The mechanisms underlying hibernating myocardium are poorly understood, but appear to involve both acute and chronic feedback whereby reduced energy supply induces decreased contractile function and attendant reduced energy consumption. By maintaining the balance between supply and demand, ischemia is avoided and tissue survival is possible. Although often difficult to distinguish from hibernating myocardium with routine testing, stunned myocardium connotes a reversible ischemic injury in contrast to hibernating myocardium in which no injury is thought to occur. Clinically applicable measures of metabolism (e.g., with PET scanning) are depressed in hibernating myocardium but normal in stunned myocardium. Thus, PET scanning is an excellent way to identify poorly contracting but viable myocardium. Other useful approaches include dobutamine echocardiography, thallium redistribution studies, and ''scar imaging'' with nuclear magnetic resonance. Revascularization in patients with depressed but viable myocardium has been shown to improve function, and is therefore appropriate therapy for CHF. With the following exception, there are no special considerations in the identification and management of hibernating myocardium in diabetic compared with nondiabetic patients. The BARI study showed that diabetic patients with multivessel coronary disease with indications for revascularization fared much better in terms of survival when revascularization was accomplished surgically rather than percutaneously by balloon angioplasty. Coronary stenting combined with new approaches to prevention of restenosis (especially brachy-therapy) may modify this conclusion, but for the time being diabetic patients with low-ejection-fraction CHF, significant areas of viable myocardium, and multivessel coronary disease should generally be treated with surgical rather than percutaneous revascularization.
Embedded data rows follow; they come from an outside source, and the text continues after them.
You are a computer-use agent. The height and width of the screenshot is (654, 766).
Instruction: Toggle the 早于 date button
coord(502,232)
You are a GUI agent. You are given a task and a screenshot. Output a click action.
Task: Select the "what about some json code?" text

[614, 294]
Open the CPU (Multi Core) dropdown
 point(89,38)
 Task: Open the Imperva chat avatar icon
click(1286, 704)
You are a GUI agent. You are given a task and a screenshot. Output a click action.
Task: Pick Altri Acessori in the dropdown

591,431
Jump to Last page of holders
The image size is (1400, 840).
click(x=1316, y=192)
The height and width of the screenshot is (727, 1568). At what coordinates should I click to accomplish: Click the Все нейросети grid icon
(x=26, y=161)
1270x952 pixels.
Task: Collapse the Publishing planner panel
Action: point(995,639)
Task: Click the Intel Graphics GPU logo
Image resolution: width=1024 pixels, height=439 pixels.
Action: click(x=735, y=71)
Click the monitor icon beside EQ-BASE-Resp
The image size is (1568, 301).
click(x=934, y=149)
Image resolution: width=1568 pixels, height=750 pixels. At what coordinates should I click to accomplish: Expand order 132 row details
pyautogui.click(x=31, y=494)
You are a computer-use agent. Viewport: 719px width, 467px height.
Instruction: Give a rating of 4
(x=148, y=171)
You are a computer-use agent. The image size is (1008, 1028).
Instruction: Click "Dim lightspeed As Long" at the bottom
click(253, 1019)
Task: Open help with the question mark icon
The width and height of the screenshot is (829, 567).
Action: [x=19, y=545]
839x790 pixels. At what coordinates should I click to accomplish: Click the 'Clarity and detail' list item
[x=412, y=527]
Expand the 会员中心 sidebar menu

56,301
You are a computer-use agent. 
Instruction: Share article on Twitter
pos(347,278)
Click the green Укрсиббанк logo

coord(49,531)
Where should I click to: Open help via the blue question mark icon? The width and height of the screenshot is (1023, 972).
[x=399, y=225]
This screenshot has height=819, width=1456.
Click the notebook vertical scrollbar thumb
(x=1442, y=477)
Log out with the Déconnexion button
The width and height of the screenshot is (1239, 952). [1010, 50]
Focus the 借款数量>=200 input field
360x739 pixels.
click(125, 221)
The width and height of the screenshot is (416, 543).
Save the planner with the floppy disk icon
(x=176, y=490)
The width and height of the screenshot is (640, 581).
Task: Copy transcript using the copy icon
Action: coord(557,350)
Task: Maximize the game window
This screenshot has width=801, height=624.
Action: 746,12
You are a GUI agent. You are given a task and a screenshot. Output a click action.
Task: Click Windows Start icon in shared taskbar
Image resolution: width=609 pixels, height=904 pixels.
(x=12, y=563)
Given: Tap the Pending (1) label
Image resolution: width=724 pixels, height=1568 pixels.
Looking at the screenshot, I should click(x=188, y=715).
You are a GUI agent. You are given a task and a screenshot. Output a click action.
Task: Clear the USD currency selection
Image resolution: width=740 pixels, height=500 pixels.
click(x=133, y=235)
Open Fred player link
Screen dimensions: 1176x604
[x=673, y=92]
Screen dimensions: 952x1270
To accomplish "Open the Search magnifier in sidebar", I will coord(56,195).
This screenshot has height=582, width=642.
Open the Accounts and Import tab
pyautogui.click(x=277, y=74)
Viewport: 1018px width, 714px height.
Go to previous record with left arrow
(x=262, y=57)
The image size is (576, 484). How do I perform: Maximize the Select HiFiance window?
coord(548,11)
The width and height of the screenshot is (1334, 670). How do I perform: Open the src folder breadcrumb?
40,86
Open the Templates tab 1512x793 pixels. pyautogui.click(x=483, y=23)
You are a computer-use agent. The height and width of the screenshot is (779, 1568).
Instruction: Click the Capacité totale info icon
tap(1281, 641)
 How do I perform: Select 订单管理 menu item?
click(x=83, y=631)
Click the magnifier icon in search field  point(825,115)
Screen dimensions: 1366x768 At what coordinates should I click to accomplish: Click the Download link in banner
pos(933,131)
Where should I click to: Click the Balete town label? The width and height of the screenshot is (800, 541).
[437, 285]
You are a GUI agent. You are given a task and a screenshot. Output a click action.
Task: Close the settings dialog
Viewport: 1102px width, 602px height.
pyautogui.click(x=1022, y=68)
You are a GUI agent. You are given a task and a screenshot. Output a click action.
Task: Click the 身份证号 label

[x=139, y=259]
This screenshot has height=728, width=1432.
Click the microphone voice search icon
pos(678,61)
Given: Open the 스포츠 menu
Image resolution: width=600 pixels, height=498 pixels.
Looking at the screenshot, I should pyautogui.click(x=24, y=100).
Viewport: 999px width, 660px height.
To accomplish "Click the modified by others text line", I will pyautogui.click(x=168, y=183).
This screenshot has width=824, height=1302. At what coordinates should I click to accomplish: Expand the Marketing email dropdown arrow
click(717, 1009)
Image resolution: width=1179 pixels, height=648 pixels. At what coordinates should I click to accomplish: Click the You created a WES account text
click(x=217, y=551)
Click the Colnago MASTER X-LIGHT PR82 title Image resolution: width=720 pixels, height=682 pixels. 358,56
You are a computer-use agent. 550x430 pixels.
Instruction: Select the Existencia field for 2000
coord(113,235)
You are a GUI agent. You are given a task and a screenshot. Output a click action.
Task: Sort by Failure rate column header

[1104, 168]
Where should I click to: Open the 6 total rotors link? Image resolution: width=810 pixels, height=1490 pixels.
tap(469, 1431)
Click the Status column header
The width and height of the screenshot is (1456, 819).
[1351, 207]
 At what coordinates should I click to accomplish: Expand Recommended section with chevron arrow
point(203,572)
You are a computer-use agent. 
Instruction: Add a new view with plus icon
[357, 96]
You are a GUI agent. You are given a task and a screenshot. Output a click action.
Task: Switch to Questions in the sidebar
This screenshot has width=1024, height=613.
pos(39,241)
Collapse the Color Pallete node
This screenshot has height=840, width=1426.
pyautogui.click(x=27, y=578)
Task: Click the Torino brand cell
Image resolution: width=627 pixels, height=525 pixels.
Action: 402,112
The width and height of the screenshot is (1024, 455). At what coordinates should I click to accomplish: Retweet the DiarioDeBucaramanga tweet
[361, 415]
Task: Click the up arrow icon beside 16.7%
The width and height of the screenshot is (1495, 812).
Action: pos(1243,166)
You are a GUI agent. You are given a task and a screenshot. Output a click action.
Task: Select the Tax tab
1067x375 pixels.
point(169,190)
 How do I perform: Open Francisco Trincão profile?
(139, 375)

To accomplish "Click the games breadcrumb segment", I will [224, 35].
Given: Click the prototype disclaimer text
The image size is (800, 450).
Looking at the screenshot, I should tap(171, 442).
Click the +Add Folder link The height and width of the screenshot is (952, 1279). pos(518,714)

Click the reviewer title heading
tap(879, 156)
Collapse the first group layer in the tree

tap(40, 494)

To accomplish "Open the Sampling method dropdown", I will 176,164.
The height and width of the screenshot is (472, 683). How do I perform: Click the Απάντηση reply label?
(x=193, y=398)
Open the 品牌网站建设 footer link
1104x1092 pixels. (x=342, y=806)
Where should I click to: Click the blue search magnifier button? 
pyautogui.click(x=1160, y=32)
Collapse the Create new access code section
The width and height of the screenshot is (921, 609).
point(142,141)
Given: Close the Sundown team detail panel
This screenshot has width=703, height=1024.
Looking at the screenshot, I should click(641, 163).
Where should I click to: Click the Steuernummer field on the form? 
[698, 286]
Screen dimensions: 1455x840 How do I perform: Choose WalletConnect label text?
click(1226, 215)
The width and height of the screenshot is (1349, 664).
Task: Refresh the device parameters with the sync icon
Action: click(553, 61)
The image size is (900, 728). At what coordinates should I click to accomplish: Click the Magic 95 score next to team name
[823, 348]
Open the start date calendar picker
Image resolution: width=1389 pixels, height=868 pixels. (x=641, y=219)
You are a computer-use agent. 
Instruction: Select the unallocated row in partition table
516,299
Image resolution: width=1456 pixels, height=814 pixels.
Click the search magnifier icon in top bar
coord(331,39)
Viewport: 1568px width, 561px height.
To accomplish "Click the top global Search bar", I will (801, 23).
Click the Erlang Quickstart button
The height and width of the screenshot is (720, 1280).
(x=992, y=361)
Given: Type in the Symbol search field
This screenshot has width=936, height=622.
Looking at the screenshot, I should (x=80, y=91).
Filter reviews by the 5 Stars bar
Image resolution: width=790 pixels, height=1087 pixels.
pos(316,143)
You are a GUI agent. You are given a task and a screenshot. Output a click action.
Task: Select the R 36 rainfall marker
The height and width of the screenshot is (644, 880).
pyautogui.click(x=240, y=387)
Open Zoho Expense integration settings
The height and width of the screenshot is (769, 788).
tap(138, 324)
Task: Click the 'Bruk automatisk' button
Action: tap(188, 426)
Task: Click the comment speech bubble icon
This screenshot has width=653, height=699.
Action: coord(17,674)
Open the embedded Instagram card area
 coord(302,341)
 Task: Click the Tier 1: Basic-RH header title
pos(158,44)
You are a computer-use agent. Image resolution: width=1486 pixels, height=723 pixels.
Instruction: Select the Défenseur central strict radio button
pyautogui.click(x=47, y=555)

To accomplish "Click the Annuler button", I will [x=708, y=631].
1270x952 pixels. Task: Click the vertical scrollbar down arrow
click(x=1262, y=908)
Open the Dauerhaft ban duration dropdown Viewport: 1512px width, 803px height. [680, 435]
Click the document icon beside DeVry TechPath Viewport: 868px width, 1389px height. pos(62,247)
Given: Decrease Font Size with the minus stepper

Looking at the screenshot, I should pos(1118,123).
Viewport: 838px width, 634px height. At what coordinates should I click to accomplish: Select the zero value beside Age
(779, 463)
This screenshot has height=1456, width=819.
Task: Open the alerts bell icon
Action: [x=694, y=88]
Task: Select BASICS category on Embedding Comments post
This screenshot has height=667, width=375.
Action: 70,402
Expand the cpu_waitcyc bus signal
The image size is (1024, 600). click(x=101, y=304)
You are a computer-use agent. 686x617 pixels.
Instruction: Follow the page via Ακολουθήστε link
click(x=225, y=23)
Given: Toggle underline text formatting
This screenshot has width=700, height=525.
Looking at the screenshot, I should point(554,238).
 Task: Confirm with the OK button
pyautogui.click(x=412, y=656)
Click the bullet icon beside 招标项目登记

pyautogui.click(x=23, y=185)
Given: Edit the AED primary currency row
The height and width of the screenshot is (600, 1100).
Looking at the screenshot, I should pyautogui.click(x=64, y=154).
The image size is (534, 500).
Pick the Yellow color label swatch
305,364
Transplantation and Mechanical Assist Devices. Cardiac transplantation is appropriate treatment for the relatively small number of severely compromised CHF patients for whom suitable donor organs can be identified. In the past, diabetic patients had been considered to be suboptimal candidates for transplantation. However, with improvements in immunosuppressive regimens, the outlook for diabetic patients undergoing transplantation, providing they do not have extensive end organ damage, has become quite acceptable. As transplantation has come of age, great strides have been made in the development of ventricular assist devices. These devices now have portable power supplies and are being used increasingly for prolonged periods of time with acceptably low complication rates, although their role remains primarily that of a bridge to transplantation. As further advances in this technology occur, including continued development of a totally implantable mechanical heart, mechanical assist devices are likely to emerge as viable treatment approaches independent of transplantation for both diabetic and nondiabetic patients.